- [Testo fornito]
───

Semitas per calmare l’anima

Tradotto da Monica Manicardi

Parlando con la nonna di Comapa “sapete come sono fatte las semitas?, le chiesi dopo 17 anni di diaspora, cosa che persino io rimasi sorpresa. Com’è possibile, negra mi disse, che non hai mai chiesto a tua nonna la ricetta delle semitas prima d’ora? Mia nonna iniziò a dettarmi gli ingredienti della semitas, del pane di riso, delle quesadillas e delle salporas. Ho tirato fuori un foglio di carta e ho annotato. 

Calcola ad occhio lo zucchero, mi ha detto, prova poco a poco e vedi di aggiungerlo se ce ne bisogno. Tante uova per la stessa quantità di farina, pari alla margarina, l’acqua di cannella e il  latte. C’è chi mette questo e altri altre cose, ma a me piacciono così, puoi farli nel tuo stile.

Mia nonna  mi ha anche  insegnato a fare le tortillas e a interpretare i segnali del fuoco, perché il fuoco avverte. Per esempio: quando sta per arrivare una visita, è inquieto emette fiammate, come quella  volta che sapeva che io  un giorno avrei fatto una visita, mentre sbirciato prima di entrare l’ho trovata che faceva le tortillas  in cucina e mio  nonno immobile, controllando la porta, il suono delle sue mani che sbattevano l’impasto si sentiva fino al negozio della signora Adelona, mi disse quando mi vide attraversare il sentiero di pietra: ingrata, il fuoco per  tutta la mattina mi ha avvisato che stavi arrivando. Non fu sorpreso di vedermi. A quel tempo, per avvisare che uno stava arrivando, si  doveva telefonare all’unica signora che aveva un telefono in città, aspettare che andassero ad avvisarla che aveva una chiamata o tornare a chiamarla alla tal ora  per sapere se l’avevano trovata e potesse  rispondere alla chiamata. Allo stesso modo è stato anche a Peronia, nella mia infanzia. Quando ho avuto il colloquio per il mio primo lavoro come insegnante di Educazione Fisica, ho anche dato il numero di telefono di una  vicina, mi hanno chiamato a quel numero per dirmi che ero assunta, mi hanno lasciato il messaggio che avevano chiamato da quel luogo e che avrebbero richiamato in un tal momento perché avevano bisogno di parlare con me. Oggi, oggi sono altri tempi, che come tutto il resto è  una cosa per un’altra …

Ma quando mia nonna era giovane, non c’erano autobus e dovevano uscire dal paese a cavallo e a piedi. Così portavano quello che riuscivano a prendere, da qui quei grandi pellegrinaggi contadini sui sentieri sull’orlo dei burroni, con i loro carichi di mais, fagioli, i loro carichi di legna, per raggiungere le città per venderli o scambiarli con altri alimenti  di prima necessità. Il famoso baratto.

───

- [Righe]
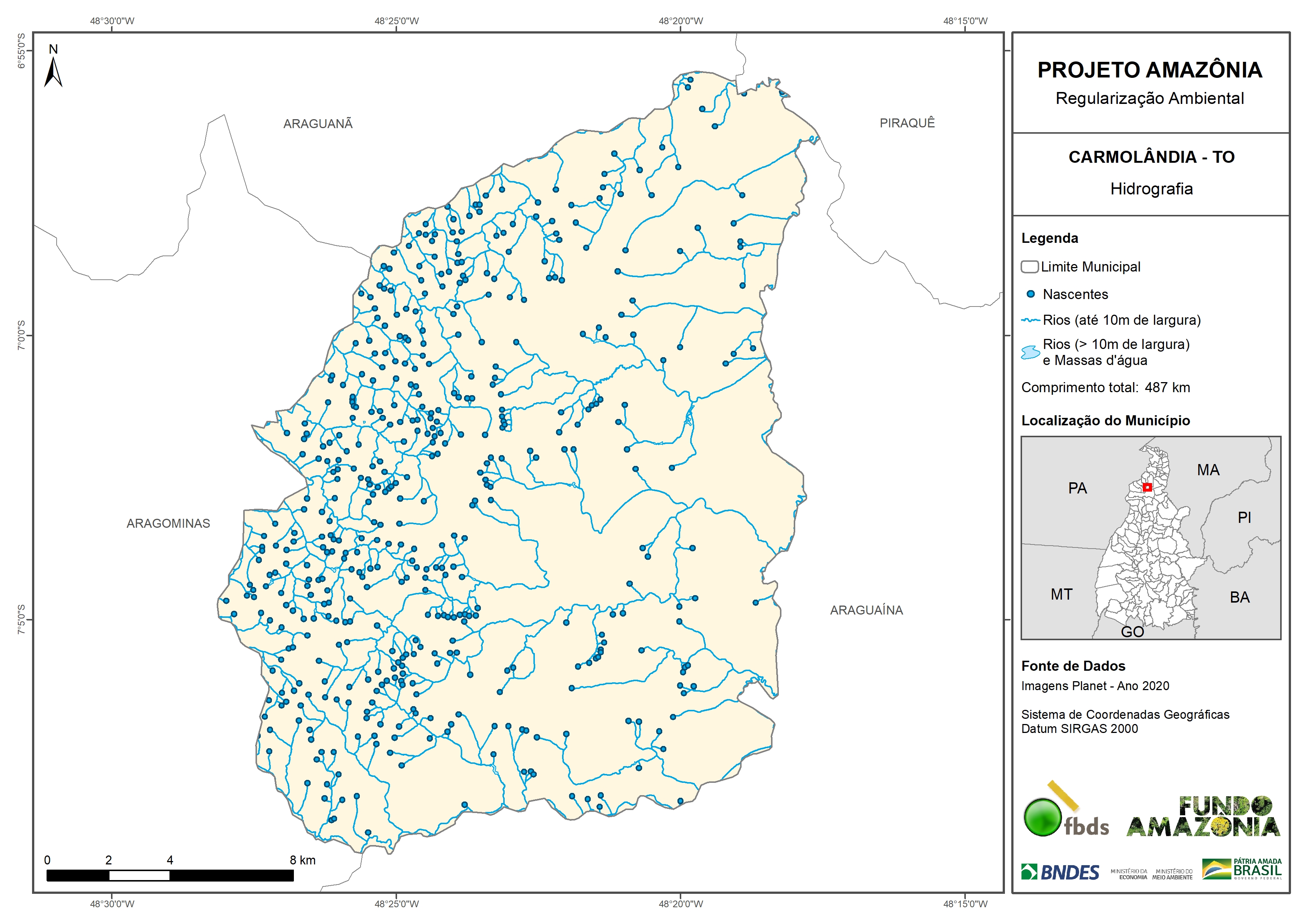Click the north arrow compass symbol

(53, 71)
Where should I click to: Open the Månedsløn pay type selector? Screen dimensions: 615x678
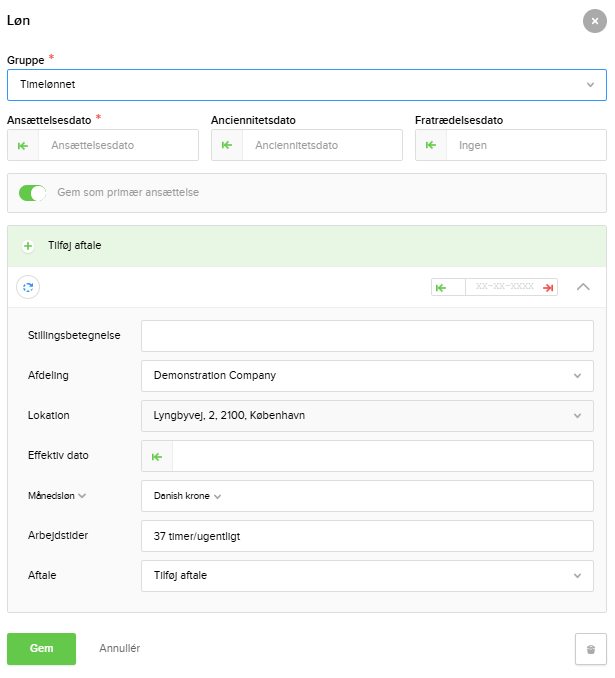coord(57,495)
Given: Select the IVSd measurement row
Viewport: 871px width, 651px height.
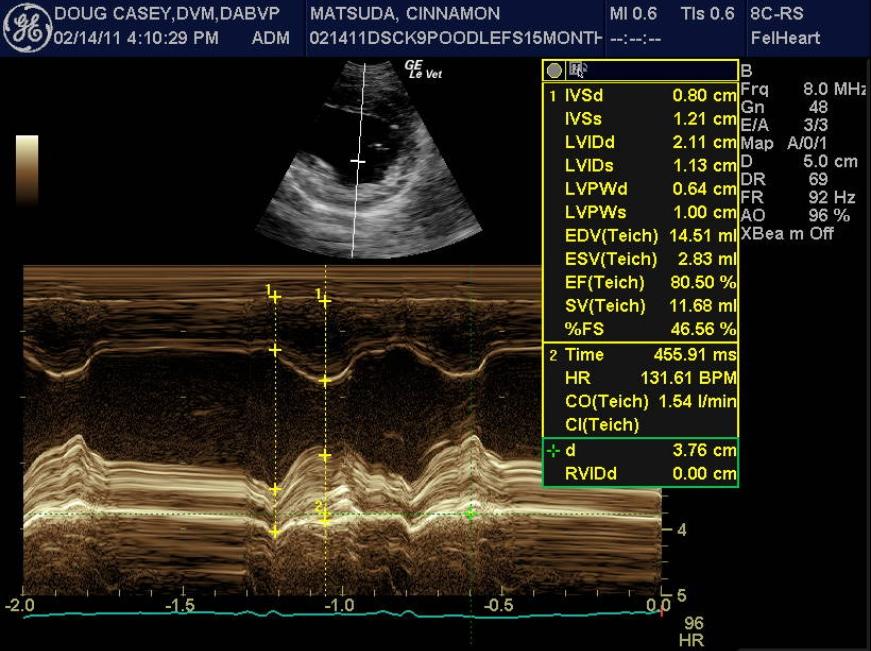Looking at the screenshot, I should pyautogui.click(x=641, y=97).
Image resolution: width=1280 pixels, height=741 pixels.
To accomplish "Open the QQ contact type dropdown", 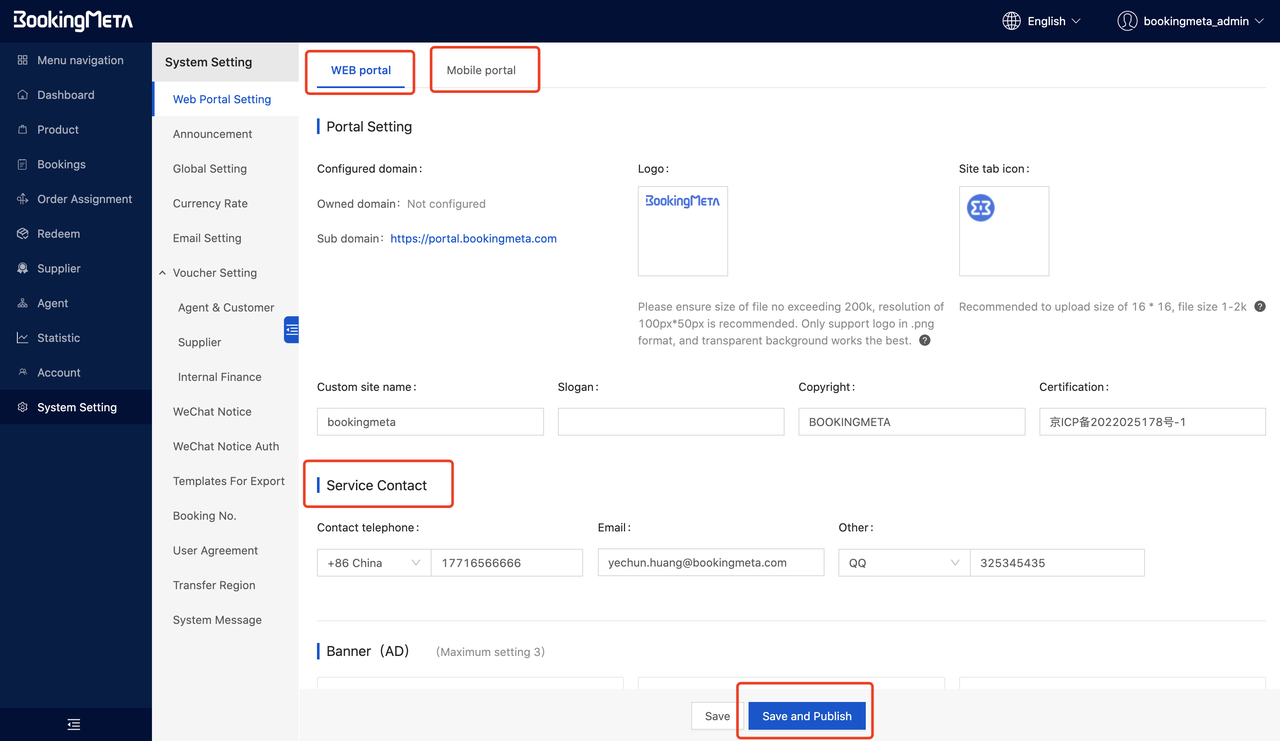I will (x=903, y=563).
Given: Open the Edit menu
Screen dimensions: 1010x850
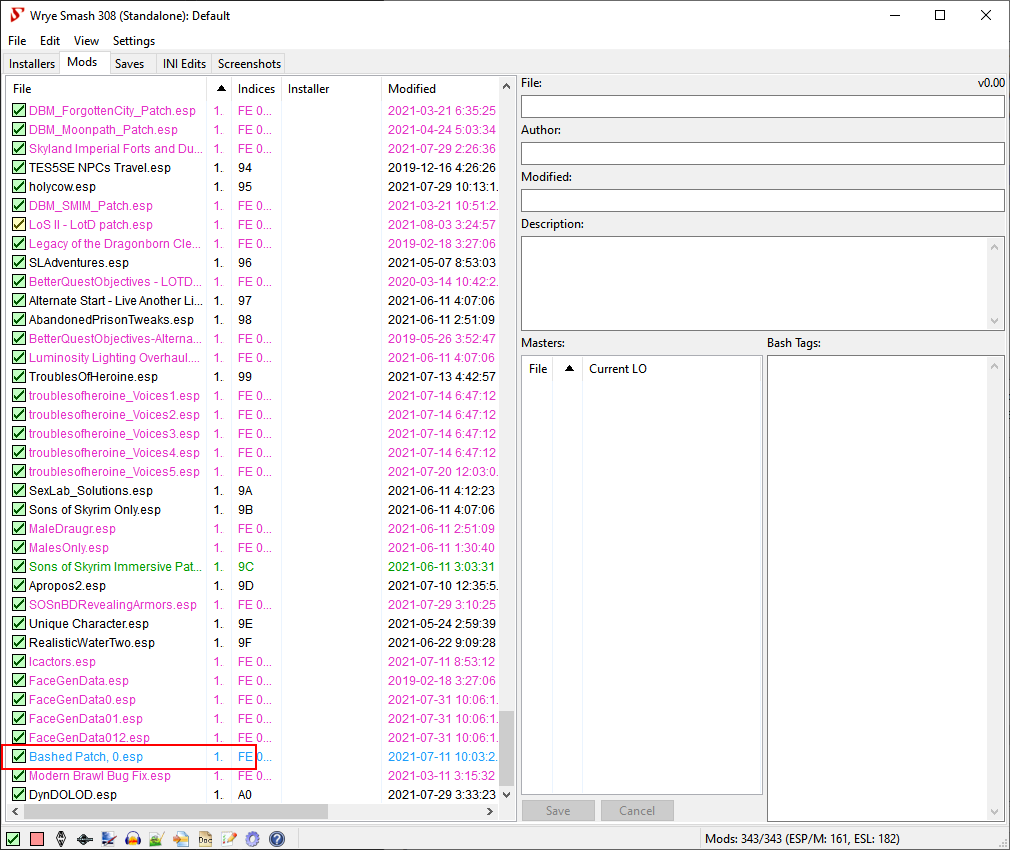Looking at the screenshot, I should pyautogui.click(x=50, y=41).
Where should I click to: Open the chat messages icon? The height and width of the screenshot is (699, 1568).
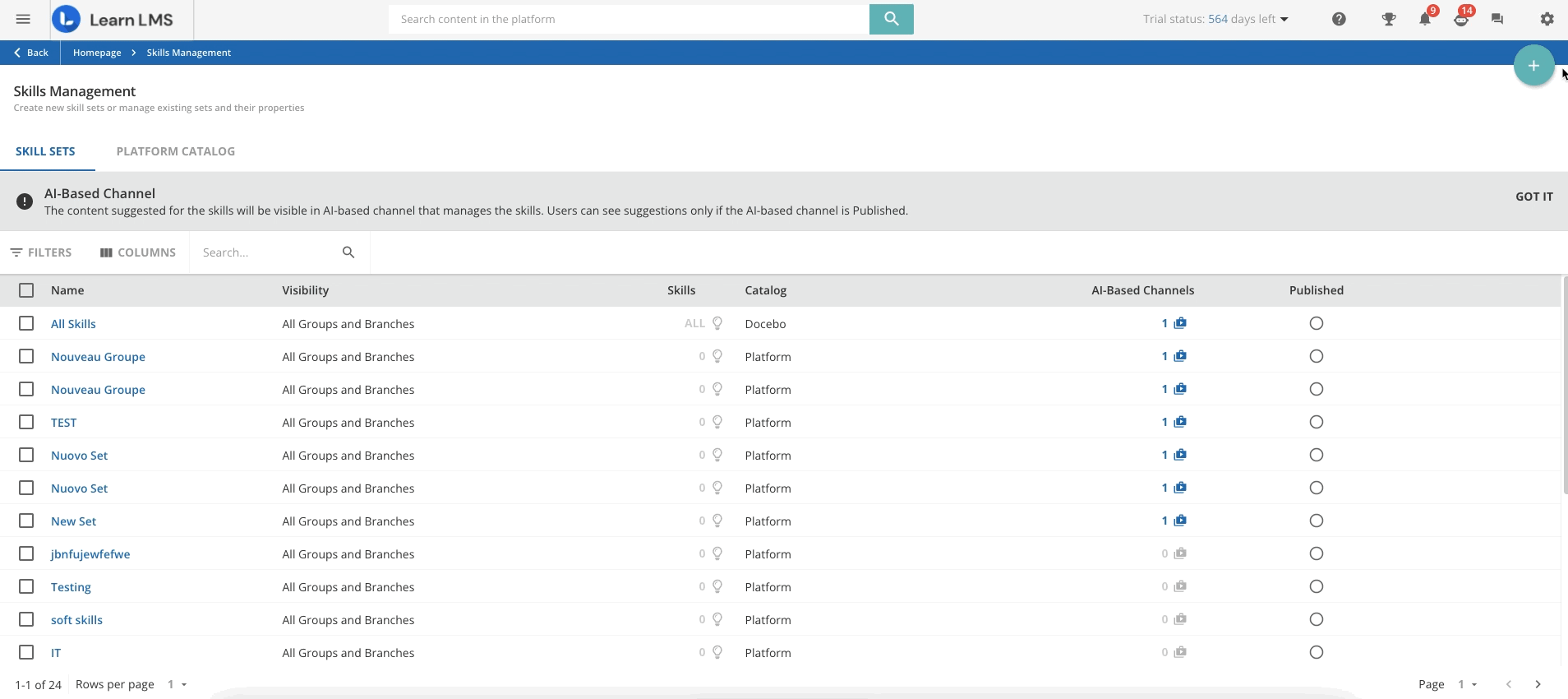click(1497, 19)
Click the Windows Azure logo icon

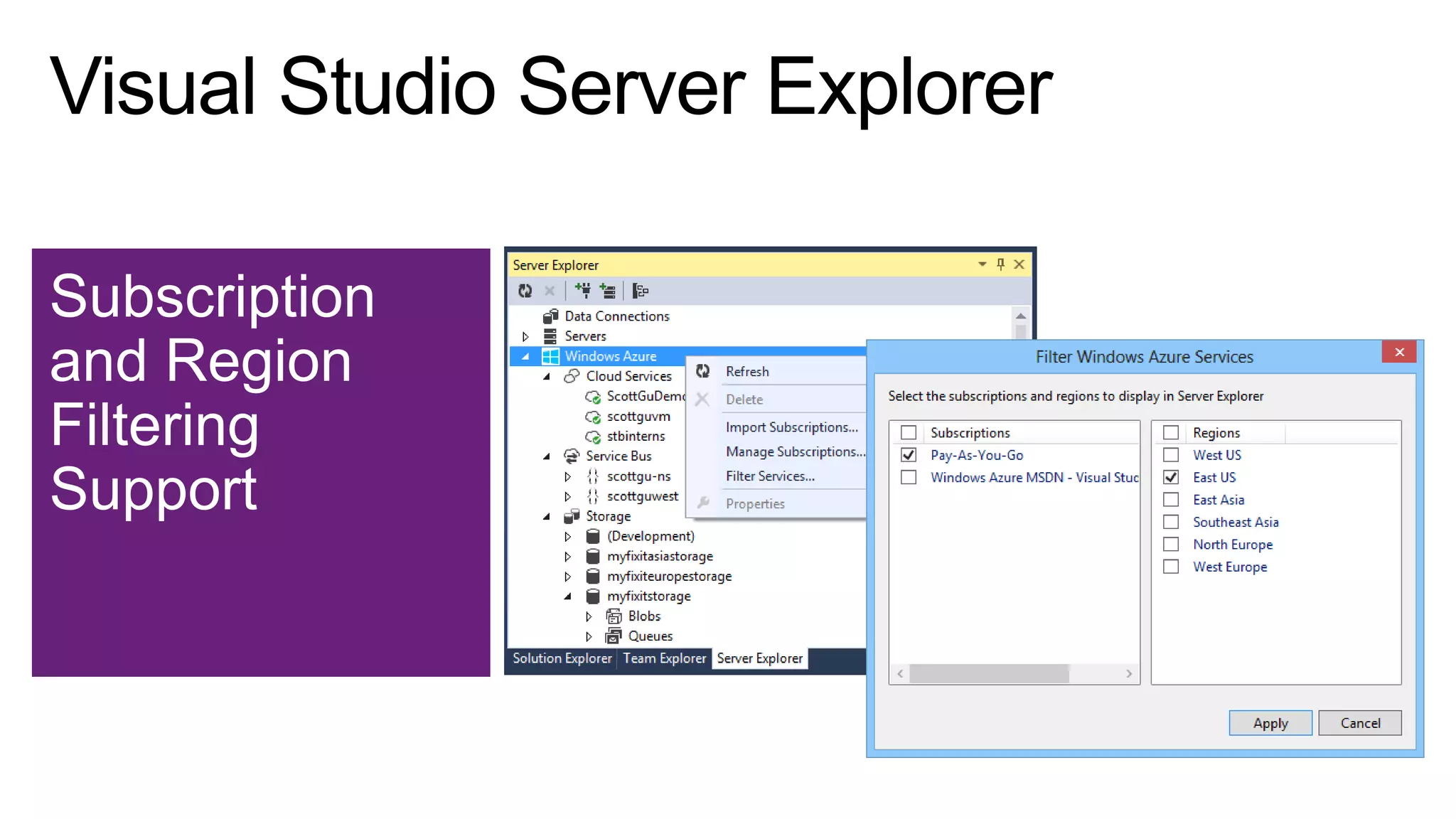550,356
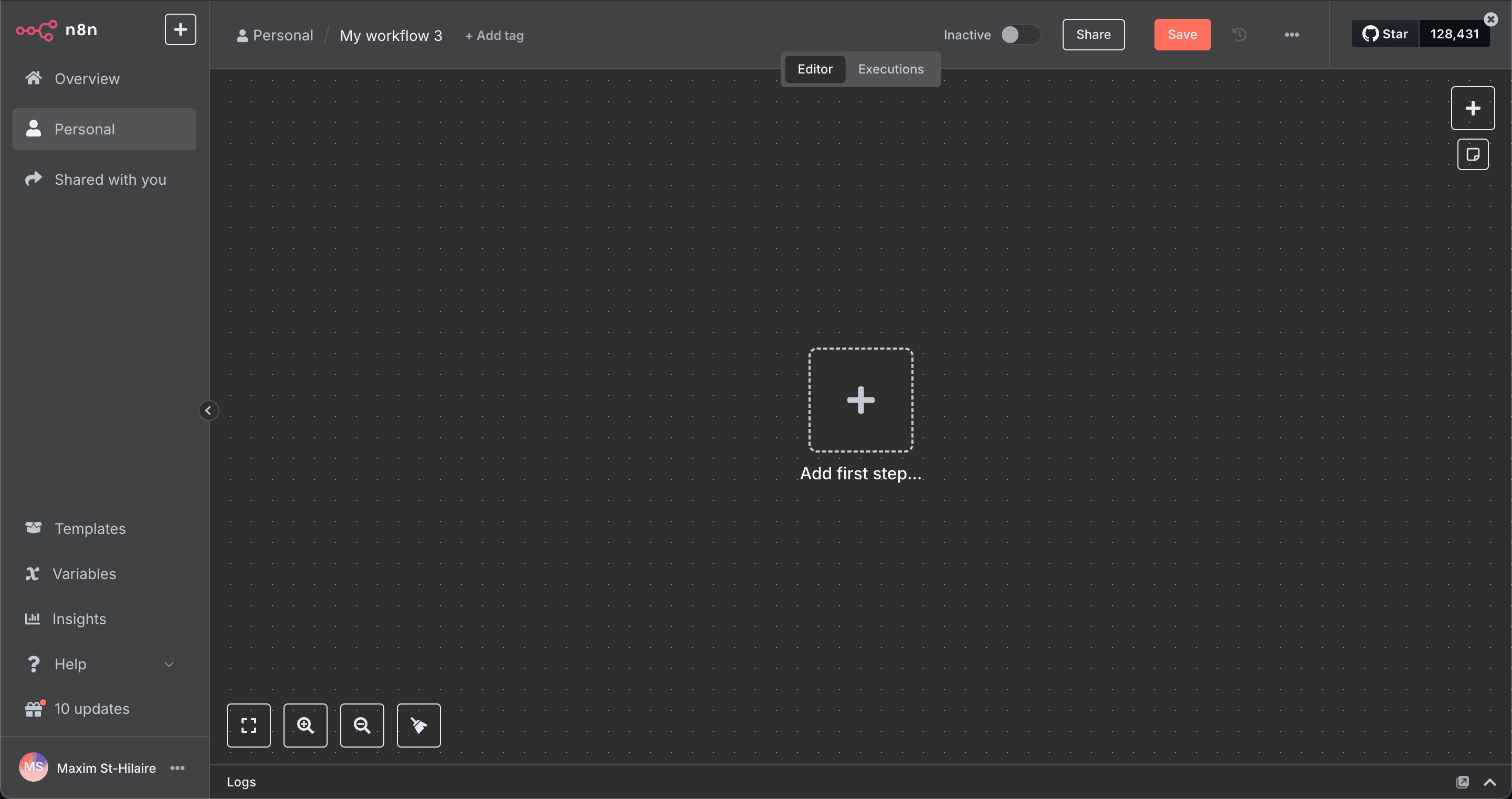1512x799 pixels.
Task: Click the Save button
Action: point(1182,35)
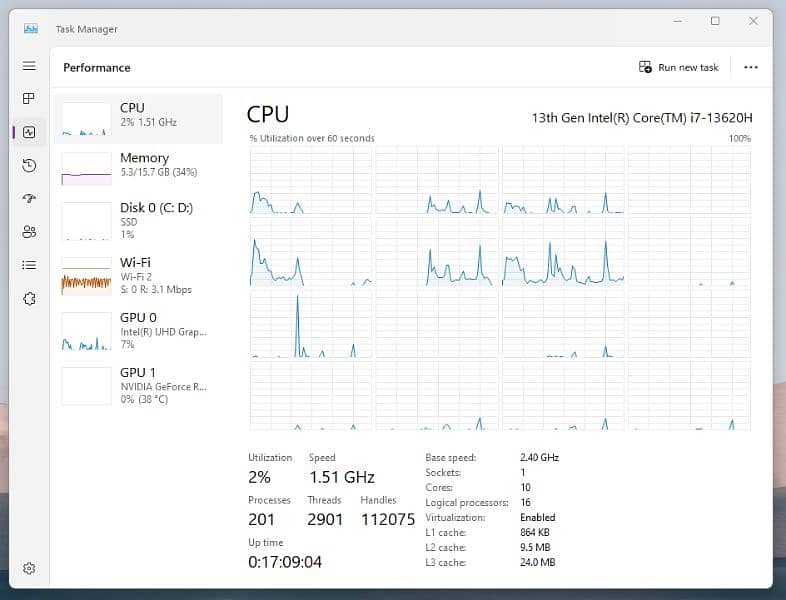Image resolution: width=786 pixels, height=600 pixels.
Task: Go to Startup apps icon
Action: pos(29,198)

───

- [Da fare]
1. Nel testo sulle semitas, dopo quanti anni di diaspora viene chiesta alla nonna la ricetta?
2. Estrai dal testo sulle semitas il brano compreso tra "Ma quando mia" e "Il famoso baratto.", estremi inclusi.

- [Risposte finali]
1. Dopo 17 anni.

2.
Ma quando mia nonna era giovane, non c’erano autobus e dovevano uscire dal paese a cavallo e a piedi. Così portavano quello che riuscivano a prendere, da qui quei grandi pellegrinaggi contadini sui sentieri sull’orlo dei burroni, con i loro carichi di mais, fagioli, i loro carichi di legna, per raggiungere le città per venderli o scambiarli con altri alimenti  di prima necessità. Il famoso baratto.